It's been ages since I've written on the blog, so now that we're settled, I thought I'd write a little of Phnom Penh.
Well, it's a small city, straightforward to navigate, as the streets are on a numbered grid pattern. Building numbers tend to be random which can be difficult on some of the city's long boulevards (such as Mao Tse Tung or Monivong), but that's OK. Yes, streets have interesting names here, as well as the previous mentioned, we've got Charles de Gaule, Russian Federation Boulevard, Joseph Borez Tito (a favourite of mine) as well as King Norodom and Sianook.
Traffic's not as congested as Hanoi or Saigon, but I may have mentioned in previous posts, there's a lot more flashy cars here proportionally, Lexus & Porsche SUVs, Hummers and the ubiquitous Land Cruiser of one of the four thousand NGOs operating in the country. Life is more laid back here, and the pace is much slower. It's also hot, and often sunny, and not as polluted as the big cities in VN, though the streets flood often after even not so heavy rain.

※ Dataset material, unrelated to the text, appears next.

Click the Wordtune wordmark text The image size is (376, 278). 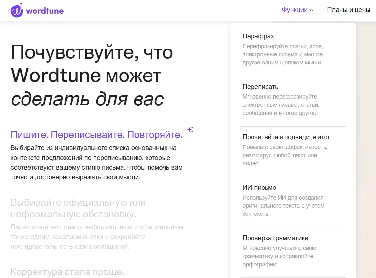point(45,11)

Cambodia is the UN's experiment... therefore officially, all is well in Cambodia and all of the UN's projects here have been a success. Talking to many people here, however, and the picture isn't so great. A few well placed officials and others have made fortunes on the back of aid whilst the populations remain poor and government institutions remain weak and ineffective. NGOs tend to directly implement here, so skills are not always transferred to local institutions. Land grabs by government officials are common, and are constantly appearing in the newspapers (the English Press here is certainly more open than the Vietnamese), and the police are sent in to break strikes. The garment industry, for example, is a huge employer here, lots of the big brands are manufactured here. Recently the Unions organised a strike, with the objective of raising the minimum monthly wage from $61 to $93... no compromise from the factory bosses, with many workers being dismissed.
We spent a weekend in Kep and Kampot, small towns by the seaside. In the 60s, during the early years of independence, these were affluent places, filled with modern villas and colonial architecture. Now they are crumbling and the whole area has a haunted feel to it. Have a look at some of the pictures here.
I've attached a few pictures of our new flat... we looked at no less than 23 before finding it, and we're thankful as it's bright (the windows don't look out on to brick walls and they're not tinted blue), and it's open plan and airy.
So for the time being, life is returning to normal, back to work... Celine is settling in at the French School, and I'm just back from a working trip to central Vietnam with WWF. And the adventure continues!